> _INSTRUCTIONS TO FOLLOW_
All lines in the data bearing the string "computer" should be identified and copied.

> _RECORDS FOR THIS TASK_
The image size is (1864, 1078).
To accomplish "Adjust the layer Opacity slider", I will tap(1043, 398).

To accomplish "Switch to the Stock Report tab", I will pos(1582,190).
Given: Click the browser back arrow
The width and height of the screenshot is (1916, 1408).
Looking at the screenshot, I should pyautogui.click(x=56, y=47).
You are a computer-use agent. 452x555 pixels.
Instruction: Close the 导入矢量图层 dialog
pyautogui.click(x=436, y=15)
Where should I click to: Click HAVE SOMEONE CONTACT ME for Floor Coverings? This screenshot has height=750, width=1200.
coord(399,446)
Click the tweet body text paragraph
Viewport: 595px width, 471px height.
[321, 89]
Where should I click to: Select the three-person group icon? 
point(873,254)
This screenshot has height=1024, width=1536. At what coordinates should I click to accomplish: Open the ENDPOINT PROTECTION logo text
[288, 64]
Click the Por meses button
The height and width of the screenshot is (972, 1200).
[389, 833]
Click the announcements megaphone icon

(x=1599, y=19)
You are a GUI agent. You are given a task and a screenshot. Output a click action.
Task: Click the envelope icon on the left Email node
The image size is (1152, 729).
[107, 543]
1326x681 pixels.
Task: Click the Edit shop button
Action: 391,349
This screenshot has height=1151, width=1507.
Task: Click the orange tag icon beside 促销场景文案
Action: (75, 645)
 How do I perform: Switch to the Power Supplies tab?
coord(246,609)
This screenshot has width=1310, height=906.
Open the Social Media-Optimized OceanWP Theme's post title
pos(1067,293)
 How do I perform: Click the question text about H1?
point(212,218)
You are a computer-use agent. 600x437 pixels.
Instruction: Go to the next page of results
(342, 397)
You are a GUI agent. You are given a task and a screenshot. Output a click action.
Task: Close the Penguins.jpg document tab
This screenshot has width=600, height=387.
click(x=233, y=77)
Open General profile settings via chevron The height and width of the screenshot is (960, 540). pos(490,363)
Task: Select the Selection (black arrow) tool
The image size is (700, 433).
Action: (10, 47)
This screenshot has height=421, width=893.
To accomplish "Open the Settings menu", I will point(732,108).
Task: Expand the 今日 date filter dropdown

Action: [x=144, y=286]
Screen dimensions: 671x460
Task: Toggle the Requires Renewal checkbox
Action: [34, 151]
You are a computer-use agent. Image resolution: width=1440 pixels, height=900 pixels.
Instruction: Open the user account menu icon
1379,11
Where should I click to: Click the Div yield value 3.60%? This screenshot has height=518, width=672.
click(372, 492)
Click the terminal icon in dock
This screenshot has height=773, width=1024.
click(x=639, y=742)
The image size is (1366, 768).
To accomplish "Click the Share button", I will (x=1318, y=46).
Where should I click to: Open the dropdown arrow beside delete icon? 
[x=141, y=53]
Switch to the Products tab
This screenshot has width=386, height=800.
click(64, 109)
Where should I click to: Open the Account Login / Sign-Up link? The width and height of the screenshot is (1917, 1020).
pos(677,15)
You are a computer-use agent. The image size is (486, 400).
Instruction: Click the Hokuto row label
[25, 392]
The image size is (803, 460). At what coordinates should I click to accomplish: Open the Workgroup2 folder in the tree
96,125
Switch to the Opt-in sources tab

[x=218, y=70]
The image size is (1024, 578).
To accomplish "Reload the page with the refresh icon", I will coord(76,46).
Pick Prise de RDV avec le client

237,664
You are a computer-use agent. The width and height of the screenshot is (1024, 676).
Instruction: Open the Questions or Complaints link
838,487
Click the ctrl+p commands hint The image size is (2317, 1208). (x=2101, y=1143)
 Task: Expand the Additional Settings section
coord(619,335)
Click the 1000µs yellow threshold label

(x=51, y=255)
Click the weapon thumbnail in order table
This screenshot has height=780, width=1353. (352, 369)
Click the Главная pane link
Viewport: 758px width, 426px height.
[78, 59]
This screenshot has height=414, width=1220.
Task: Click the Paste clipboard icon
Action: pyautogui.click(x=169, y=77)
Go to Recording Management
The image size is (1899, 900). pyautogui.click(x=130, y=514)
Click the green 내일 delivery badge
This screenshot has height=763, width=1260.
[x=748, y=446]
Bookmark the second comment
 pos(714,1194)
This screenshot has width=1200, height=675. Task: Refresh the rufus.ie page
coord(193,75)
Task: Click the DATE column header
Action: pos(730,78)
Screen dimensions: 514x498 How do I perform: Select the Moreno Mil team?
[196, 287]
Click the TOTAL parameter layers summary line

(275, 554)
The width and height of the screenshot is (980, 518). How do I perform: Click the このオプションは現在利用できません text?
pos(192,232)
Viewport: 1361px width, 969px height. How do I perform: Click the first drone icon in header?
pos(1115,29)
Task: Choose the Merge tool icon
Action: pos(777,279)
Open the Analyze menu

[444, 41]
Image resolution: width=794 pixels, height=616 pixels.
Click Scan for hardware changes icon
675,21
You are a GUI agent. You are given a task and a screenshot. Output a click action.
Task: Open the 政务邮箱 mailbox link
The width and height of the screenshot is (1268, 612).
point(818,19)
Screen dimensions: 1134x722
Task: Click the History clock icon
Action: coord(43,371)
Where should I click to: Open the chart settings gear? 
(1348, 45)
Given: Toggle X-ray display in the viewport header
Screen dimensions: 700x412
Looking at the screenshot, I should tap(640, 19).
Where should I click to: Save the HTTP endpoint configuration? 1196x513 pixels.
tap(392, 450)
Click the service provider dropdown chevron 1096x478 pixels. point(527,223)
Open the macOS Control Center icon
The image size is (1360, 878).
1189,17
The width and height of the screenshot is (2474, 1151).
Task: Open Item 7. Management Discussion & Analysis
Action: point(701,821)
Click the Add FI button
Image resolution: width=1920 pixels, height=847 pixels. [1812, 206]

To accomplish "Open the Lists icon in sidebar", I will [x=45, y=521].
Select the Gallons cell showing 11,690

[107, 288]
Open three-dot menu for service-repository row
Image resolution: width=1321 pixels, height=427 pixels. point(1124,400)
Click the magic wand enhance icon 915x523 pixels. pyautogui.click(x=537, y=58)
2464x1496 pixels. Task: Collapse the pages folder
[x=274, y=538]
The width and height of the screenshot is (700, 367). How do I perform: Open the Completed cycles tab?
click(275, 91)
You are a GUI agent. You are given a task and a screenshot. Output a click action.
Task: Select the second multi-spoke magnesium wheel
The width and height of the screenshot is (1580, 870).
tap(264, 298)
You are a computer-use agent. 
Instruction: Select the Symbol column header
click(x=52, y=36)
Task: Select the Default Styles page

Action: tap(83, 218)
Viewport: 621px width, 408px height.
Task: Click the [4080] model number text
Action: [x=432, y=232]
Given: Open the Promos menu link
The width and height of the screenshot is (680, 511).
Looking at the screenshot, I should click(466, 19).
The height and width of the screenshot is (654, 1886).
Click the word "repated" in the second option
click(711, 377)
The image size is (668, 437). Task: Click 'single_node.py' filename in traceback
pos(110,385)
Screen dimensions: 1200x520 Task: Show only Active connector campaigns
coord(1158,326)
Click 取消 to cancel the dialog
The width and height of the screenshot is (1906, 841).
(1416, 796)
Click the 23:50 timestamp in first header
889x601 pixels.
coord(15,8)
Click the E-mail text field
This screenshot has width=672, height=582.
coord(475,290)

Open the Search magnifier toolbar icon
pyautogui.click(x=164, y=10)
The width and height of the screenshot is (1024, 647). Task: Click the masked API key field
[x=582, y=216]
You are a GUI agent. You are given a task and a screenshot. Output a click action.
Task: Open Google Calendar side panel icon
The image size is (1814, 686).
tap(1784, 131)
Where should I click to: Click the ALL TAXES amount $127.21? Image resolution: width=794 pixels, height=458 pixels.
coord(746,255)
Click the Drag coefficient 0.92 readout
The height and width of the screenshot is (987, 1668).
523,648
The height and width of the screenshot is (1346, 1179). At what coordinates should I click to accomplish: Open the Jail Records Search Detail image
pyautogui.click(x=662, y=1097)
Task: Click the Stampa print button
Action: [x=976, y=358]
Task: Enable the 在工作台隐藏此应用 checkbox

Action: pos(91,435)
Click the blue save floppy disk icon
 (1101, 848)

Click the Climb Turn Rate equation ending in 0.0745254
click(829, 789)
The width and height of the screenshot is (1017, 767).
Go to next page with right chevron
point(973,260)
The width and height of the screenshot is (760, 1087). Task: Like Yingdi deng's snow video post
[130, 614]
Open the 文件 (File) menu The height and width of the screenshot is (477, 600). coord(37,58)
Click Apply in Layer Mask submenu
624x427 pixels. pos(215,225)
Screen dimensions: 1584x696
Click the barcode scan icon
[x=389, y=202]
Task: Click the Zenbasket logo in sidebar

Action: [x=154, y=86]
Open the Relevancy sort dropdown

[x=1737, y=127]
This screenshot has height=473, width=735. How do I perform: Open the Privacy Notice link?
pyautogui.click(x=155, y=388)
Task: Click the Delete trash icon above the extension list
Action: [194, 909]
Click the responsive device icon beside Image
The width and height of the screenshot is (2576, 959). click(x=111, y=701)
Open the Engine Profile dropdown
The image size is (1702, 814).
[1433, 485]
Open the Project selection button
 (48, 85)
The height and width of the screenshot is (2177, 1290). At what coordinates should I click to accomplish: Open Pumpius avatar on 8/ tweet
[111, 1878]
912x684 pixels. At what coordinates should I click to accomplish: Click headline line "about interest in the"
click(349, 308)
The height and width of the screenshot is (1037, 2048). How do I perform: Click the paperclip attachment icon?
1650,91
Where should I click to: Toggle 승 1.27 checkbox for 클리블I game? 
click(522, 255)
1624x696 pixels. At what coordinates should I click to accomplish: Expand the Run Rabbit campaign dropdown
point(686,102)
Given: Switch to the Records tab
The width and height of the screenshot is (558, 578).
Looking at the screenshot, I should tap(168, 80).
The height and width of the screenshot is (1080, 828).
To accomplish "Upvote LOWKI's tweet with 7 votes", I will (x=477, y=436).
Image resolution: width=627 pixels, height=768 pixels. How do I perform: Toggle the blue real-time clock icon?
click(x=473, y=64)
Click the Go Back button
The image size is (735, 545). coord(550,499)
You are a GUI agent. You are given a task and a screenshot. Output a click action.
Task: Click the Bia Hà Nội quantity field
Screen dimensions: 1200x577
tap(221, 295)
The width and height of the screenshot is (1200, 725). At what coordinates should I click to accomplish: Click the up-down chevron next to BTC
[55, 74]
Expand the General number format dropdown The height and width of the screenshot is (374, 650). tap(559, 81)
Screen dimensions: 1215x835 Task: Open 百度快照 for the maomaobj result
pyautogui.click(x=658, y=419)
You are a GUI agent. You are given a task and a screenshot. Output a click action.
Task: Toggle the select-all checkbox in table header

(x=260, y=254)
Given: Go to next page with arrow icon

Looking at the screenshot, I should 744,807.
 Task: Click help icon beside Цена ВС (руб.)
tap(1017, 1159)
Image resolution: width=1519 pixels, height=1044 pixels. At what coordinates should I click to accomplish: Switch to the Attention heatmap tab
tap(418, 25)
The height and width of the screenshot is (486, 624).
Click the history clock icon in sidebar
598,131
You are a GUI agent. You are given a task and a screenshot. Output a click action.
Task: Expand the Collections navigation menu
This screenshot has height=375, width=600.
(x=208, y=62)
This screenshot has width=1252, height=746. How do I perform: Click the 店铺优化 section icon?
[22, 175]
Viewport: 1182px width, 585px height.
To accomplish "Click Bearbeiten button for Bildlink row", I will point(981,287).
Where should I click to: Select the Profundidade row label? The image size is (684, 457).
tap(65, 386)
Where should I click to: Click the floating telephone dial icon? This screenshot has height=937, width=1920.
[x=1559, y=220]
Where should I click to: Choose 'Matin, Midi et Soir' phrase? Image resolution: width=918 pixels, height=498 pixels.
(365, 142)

> _EXPECTED OUTPUT_
You are a computer-use agent. 452x555 pixels.
You are a computer-use agent. 600x437 pixels.
You are a computer-use agent. Image resolution: width=1440 pixels, height=900 pixels.
You are a computer-use agent. The image size is (486, 400).
You are a computer-use agent. The width and height of the screenshot is (1024, 676).
You are a computer-use agent. 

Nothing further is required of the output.